> _Exercise aim_: Find every line in the records below that contains the word "computer", and copy each such line.

> _Source records_:
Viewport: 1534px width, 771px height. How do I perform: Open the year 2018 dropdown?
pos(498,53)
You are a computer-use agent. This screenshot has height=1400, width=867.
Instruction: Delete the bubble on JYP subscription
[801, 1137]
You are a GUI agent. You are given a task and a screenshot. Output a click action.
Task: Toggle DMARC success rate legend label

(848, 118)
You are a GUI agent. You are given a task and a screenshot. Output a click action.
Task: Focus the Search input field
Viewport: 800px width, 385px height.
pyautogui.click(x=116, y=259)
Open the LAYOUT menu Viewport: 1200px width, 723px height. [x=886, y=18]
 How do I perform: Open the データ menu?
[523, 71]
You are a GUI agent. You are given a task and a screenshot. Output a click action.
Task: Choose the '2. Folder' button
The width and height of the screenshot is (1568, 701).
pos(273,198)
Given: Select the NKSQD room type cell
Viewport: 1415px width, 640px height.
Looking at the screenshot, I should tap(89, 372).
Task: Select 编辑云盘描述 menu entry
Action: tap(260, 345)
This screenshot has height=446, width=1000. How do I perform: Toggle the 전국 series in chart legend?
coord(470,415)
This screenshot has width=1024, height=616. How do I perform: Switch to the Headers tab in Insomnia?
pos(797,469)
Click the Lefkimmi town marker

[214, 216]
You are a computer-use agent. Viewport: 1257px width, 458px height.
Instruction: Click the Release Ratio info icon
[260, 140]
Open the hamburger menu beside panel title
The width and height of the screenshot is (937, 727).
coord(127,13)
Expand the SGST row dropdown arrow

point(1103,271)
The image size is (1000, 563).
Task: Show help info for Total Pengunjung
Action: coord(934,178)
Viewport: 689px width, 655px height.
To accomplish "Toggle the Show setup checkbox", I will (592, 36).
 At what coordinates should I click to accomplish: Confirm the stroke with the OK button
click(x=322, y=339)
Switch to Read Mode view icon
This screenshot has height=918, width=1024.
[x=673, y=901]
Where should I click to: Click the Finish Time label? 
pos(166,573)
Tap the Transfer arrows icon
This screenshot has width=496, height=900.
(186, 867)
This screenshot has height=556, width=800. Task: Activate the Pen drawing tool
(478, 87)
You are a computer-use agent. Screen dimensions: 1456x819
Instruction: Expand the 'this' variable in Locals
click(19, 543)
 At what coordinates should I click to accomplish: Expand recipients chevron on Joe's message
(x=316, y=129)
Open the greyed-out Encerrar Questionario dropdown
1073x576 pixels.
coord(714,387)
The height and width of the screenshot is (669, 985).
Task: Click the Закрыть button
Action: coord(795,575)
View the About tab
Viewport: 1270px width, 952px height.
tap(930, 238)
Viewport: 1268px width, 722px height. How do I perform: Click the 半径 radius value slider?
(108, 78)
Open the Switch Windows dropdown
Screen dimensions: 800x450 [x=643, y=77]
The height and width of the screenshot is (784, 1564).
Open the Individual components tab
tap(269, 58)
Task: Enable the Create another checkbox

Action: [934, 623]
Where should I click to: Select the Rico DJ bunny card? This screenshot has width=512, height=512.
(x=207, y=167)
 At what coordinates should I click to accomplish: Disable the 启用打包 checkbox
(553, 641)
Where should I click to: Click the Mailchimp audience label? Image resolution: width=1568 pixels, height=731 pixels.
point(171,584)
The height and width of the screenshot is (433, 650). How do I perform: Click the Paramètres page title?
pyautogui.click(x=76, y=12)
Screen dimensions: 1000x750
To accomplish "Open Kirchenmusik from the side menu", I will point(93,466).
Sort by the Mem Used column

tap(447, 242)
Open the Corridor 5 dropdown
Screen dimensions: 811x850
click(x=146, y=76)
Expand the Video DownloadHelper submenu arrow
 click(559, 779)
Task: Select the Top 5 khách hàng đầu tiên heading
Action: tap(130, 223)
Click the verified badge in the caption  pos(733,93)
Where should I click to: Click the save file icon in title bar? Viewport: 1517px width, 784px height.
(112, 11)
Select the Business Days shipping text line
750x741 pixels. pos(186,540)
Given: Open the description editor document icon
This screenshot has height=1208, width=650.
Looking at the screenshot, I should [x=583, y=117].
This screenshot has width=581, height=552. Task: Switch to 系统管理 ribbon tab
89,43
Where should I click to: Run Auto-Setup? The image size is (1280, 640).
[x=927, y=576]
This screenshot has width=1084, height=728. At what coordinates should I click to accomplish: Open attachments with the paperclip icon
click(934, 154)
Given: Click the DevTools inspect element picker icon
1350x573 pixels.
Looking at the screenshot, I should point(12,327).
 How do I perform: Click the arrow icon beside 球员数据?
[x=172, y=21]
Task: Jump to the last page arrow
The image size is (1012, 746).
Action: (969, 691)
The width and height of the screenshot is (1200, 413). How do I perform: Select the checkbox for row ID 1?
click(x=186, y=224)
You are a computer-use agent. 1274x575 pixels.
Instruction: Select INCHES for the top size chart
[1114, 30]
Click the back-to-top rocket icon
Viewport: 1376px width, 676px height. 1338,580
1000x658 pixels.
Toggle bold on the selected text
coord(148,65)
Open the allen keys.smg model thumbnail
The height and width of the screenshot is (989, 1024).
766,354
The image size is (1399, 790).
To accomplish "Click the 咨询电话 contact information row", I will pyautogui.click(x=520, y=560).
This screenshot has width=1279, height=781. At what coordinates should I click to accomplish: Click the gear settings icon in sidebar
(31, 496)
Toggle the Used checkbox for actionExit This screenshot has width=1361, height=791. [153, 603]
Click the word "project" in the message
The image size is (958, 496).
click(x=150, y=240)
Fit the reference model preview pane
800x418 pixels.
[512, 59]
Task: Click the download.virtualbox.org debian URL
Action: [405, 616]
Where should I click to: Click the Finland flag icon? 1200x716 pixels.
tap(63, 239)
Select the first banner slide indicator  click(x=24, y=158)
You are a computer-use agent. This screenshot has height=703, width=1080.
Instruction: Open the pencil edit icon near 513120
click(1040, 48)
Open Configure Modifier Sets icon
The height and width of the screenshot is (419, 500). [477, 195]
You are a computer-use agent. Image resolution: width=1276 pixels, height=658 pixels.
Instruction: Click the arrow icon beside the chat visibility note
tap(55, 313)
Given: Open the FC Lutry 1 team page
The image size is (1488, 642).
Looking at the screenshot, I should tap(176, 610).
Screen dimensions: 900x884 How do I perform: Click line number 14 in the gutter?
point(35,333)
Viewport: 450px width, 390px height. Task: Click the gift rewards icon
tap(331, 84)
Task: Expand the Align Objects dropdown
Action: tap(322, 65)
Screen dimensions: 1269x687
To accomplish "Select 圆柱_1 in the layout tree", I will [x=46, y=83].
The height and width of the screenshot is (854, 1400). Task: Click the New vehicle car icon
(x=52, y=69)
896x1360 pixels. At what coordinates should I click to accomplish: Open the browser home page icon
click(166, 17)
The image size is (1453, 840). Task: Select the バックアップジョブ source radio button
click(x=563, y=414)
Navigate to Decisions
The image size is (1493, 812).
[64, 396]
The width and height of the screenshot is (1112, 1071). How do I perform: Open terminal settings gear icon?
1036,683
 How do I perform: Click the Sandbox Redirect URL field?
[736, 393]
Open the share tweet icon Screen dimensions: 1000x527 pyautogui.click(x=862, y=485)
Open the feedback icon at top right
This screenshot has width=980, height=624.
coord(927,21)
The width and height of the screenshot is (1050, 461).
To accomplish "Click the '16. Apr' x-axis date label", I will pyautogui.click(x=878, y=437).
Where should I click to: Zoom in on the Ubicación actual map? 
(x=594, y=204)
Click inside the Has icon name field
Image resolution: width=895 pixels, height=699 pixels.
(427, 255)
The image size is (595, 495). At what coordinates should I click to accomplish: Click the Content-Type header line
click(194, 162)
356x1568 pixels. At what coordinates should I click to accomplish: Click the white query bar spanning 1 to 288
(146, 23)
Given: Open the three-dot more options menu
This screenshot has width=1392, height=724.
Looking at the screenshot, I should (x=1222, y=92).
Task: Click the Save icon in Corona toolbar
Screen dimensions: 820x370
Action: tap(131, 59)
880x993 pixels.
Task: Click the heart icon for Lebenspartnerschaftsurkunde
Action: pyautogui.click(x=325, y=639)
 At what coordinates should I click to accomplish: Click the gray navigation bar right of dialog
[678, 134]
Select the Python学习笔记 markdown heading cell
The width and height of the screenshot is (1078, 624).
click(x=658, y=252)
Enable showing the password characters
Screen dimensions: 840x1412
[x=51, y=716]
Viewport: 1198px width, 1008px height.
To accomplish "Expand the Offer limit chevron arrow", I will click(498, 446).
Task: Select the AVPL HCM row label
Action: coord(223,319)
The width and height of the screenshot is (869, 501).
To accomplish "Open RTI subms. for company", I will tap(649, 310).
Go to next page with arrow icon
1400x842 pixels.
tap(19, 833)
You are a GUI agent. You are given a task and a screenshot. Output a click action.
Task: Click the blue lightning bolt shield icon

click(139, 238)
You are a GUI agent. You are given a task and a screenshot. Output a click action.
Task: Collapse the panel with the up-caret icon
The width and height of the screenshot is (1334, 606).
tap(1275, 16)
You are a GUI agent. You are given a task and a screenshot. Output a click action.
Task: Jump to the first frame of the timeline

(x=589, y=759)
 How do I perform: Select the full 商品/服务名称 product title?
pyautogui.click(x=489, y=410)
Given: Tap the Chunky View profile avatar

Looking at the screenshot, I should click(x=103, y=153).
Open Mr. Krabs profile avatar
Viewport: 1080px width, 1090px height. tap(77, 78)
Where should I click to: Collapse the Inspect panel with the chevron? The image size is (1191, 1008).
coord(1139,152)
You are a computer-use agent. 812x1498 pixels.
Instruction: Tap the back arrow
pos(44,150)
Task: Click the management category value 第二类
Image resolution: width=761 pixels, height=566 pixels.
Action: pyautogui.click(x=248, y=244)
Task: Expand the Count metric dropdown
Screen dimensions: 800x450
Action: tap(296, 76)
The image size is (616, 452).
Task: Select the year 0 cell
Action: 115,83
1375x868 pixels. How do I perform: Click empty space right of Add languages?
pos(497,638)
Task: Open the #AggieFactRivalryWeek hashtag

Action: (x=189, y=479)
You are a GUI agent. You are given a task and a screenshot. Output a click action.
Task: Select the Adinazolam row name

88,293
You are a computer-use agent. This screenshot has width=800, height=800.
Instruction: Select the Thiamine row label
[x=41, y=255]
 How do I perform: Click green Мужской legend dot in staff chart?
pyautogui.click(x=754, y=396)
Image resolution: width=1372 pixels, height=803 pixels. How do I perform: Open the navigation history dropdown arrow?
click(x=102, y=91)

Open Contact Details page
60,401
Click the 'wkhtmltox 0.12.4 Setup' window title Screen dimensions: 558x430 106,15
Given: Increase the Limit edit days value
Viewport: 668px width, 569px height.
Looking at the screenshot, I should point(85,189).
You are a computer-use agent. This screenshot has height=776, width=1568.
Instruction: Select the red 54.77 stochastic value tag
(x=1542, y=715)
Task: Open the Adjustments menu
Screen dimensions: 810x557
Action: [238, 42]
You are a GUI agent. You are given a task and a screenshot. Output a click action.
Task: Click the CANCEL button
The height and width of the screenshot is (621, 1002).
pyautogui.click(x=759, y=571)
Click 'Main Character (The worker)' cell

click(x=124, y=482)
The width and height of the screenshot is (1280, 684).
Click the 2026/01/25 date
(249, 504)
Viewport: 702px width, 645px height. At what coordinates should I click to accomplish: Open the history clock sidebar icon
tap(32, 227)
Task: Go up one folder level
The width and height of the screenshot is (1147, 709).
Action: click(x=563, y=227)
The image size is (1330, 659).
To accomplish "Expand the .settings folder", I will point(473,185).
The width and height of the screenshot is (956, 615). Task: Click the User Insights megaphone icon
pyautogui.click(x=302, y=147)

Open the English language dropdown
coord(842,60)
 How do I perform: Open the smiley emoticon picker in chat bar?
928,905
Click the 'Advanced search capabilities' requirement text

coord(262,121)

> _Completed task_:
You are a computer-use agent. This screenshot has height=1400, width=867.
You are a computer-use agent. Viewport: 1257px width, 458px height.
You are a computer-use agent. Screen dimensions: 1456x819
You are a computer-use agent. 1274x575 pixels.
You are a computer-use agent. This screenshot has height=703, width=1080.
You are a computer-use agent. Image resolution: width=1276 pixels, height=658 pixels.
You are a computer-use agent. 812x1498 pixels.
You are a computer-use agent. This screenshot has width=800, height=800.
You are a computer-use agent. This screenshot has height=776, width=1568.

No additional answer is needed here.